Forced expiratory volume in one second (FEV1) measured above 50% of expected in only one quarter and was below 35% in half of the 16 PCR-positive patients. By contrast, FEV1 was greater than 50% in 16 of 26 PCR-negative patients (62%) and was lower than 35% in only two (8%). Sputum samples testing positive for chlamydia by PCR also contained a significantly higher number of other pathogens than did the samples that tested negative for C pneumoniae.

CHRONIC INFECTION RAISES EXACERBATION INCIDENCE

The researchers then examined the relationship of C pneumoniae infection to exacerbation rates in an additional 141 patients with mild to moderate chronic bronchitis. Serum samples from 80 (57%) patients tested positive for C pneumoniae by PCR. Said Dr. Blasi, “When we followed the patients for two years, we found that patients who had demonstrated C pneumoniae in the blood … had a higher number of exacerbations when compared to PCR-negative” patients: On average, the two groups had 2.03 and 1.43 exacerbations, respectively.
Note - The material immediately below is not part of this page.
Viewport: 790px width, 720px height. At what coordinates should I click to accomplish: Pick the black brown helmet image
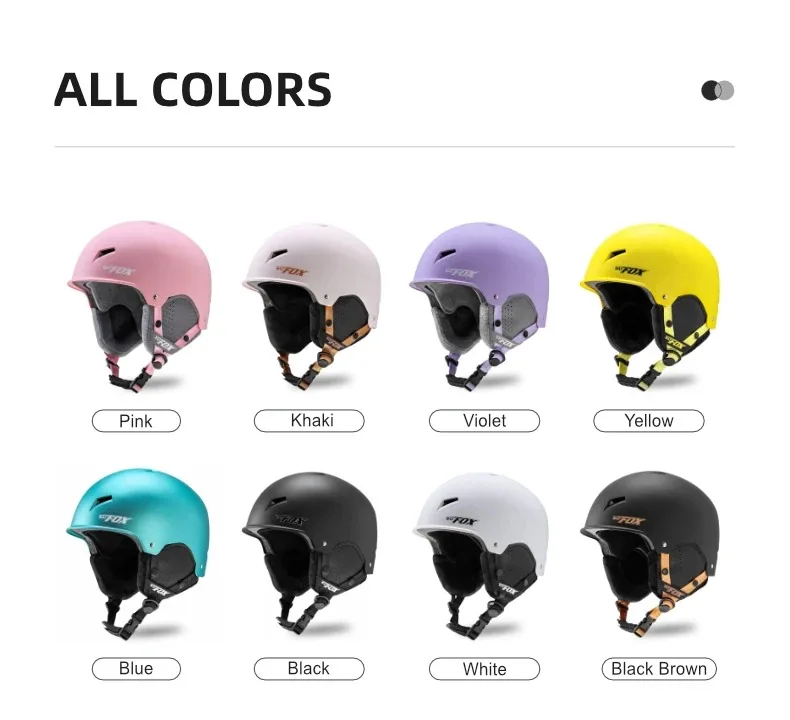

Thirty-four of the 61 PCR-positive patients who suffered an acute exacerbation agreed to receive a six-week course of azithromycin. Clearance was achieved in only 20 (59%) of these patients by the end of treatment; approximately two months later, only 10 (29%) of the patients remained clear as shown by PCR. However, serologic evaluation indicated reinfection or reactivation of C pneumoniae infection in only two of the 34 patients.

Dr. Blasi concluded, “Six weeks of treatment are not enough … to eradicate the bacteria.” Still, antibiotics “can probably reduce the burden of infection,” he suggested; thus, treatment could reduce inflammation.

WHY IS CHLAMYDIA HARD TO KILL?

First, the microbe’s intracellular location requires a penetrant antibiotic, limiting choices. Second, C pneumoniae’s slow 72-hour replication cycle renders it resistant to antibiotics. Third, treatment may prompt the microbe to adopt an alternative phenotype with even slower replication and protein synthesis, “so the antibiotics are not active—it’s quite difficult to eradicate,” Dr. Blasi explained.

—Mimi Zucker, PhD

Reference
1. Blasi F, Damato S, Cosentini R, et al. Chlamydia pneumoniae and chronic bronchitis: association with severity and bacterial clearance following treatment. Thorax. 2002;57:672-676.